SUPPLIED RECORDS
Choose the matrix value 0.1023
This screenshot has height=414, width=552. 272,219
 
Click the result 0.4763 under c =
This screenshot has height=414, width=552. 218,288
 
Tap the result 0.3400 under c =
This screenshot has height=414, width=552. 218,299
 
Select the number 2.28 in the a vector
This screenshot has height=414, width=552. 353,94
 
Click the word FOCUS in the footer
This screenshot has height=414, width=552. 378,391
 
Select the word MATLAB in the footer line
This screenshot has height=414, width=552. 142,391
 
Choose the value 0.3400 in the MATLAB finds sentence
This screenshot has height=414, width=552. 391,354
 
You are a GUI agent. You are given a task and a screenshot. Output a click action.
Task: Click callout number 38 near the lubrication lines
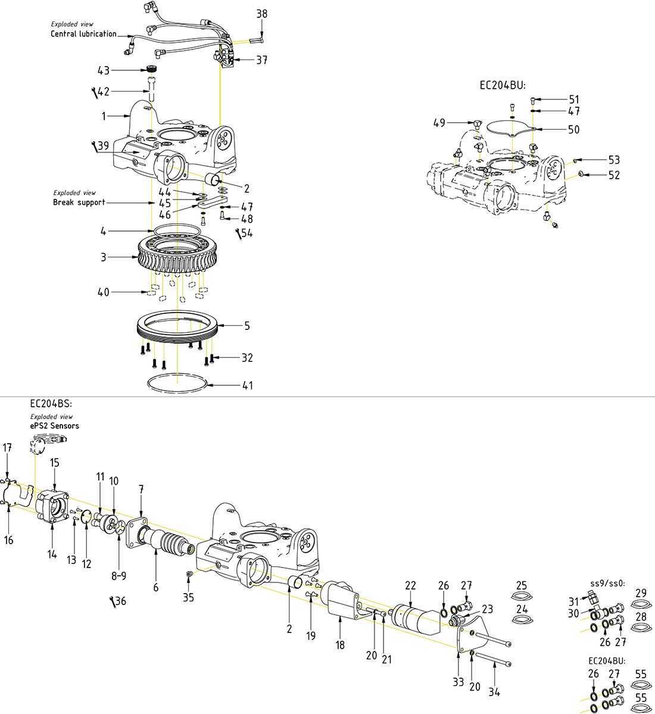(x=262, y=13)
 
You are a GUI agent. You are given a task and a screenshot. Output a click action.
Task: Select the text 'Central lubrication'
(x=83, y=34)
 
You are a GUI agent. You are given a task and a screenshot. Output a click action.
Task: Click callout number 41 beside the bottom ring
(x=247, y=385)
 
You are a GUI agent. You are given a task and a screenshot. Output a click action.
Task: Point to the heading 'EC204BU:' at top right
(x=503, y=85)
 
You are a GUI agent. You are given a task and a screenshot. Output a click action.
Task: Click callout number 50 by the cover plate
(x=573, y=129)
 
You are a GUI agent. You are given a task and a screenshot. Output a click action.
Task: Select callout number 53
(x=614, y=160)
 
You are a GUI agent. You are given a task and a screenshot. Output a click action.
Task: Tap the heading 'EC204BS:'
(x=51, y=403)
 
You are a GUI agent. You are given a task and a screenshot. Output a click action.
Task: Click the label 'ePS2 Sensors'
(x=54, y=426)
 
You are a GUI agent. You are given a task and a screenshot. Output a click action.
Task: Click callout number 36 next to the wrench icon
(x=120, y=601)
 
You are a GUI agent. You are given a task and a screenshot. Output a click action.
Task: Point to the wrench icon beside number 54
(x=239, y=233)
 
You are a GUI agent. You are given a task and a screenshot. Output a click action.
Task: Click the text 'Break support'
(x=79, y=202)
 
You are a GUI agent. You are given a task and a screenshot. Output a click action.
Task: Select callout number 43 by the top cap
(x=104, y=70)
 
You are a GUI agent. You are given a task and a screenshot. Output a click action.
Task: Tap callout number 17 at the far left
(x=7, y=447)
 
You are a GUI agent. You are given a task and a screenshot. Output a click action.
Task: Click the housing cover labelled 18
(x=342, y=601)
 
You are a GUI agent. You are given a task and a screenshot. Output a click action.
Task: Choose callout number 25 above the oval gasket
(x=522, y=585)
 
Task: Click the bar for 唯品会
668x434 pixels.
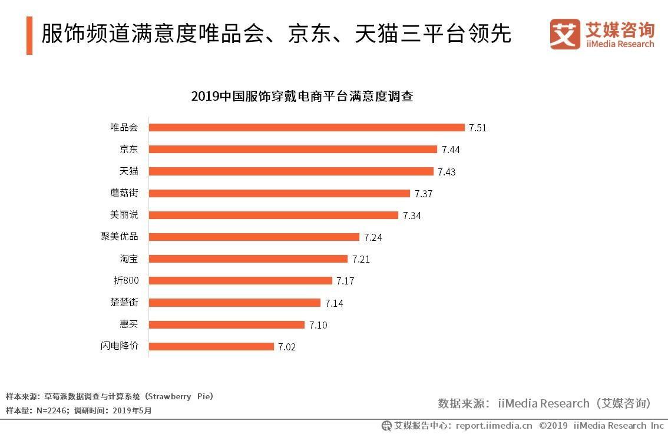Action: (306, 127)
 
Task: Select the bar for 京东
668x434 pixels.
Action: (293, 149)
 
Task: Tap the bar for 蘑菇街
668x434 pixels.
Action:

EXERCISE DIRECTIONS
Print all of the records above exactly as they appear, without the pictures.

OUTPUT OF THE TASK
Choose the matrix value 0.1023
This screenshot has height=414, width=552. 272,219
 
Click the result 0.4763 under c =
This screenshot has height=414, width=552. 218,288
 
Tap the result 0.3400 under c =
This screenshot has height=414, width=552. 218,299
 
Select the number 2.28 in the a vector
This screenshot has height=414, width=552. 353,94
 
Click the word FOCUS in the footer
This screenshot has height=414, width=552. 378,391
 
Select the word MATLAB in the footer line
This screenshot has height=414, width=552. 142,391
 
Choose the value 0.3400 in the MATLAB finds sentence
This screenshot has height=414, width=552. 391,354
 
You are a GUI agent. You are given a task and a screenshot. Output a click action.
Task: Click callout number 38 near the lubrication lines
(x=262, y=13)
 
You are a GUI agent. You are given a task and a screenshot. Output a click action.
Task: Select the text 'Central lubrication'
(x=83, y=34)
 
You are a GUI agent. You are given a task and a screenshot. Output a click action.
Task: Click callout number 41 beside the bottom ring
(x=247, y=385)
 
You are a GUI agent. You are given a task and a screenshot. Output a click action.
Task: Point to the heading 'EC204BU:' at top right
(x=503, y=85)
 
You are a GUI agent. You are given a task and a screenshot. Output a click action.
Task: Click callout number 50 by the cover plate
(x=573, y=129)
 
You are a GUI agent. You are given a task and a screenshot. Output a click action.
Task: Select callout number 53
(x=614, y=160)
 
You are a GUI agent. You are given a task and a screenshot. Output a click action.
Task: Tap the heading 'EC204BS:'
(x=51, y=403)
 
You are a GUI agent. You are given a task and a screenshot. Output a click action.
Task: Click the label 'ePS2 Sensors'
(x=54, y=426)
 
You are a GUI agent. You are given a task and a screenshot. Output a click action.
Task: Click callout number 36 next to the wrench icon
(x=120, y=601)
 
You are a GUI agent. You are given a task and a screenshot. Output a click action.
Task: Point to the wrench icon beside number 54
(x=239, y=233)
 
You are a GUI agent. You are given a task and a screenshot. Output a click action.
Task: Click the text 'Break support'
(x=79, y=202)
 
You are a GUI agent. You are given a task and a screenshot. Output a click action.
Task: Select callout number 43 by the top cap
(x=104, y=70)
 
You are a GUI agent. You are given a task and a screenshot. Output a click action.
Task: Tap callout number 17 at the far left
(x=7, y=447)
 
You are a GUI agent. You are given a task and a screenshot. Output a click action.
Task: Click the housing cover labelled 18
(x=342, y=601)
 
You are a GUI agent. You are given a task and a screenshot. Output a click action.
Task: Choose callout number 25 above the oval gasket
(x=522, y=585)
 
Task: Click the bar for 唯品会
668x434 pixels.
Action: (306, 127)
 
Task: Select the bar for 京东
668x434 pixels.
Action: (293, 149)
 
Task: Tap the bar for 蘑菇街
668x434 pixels.
Action:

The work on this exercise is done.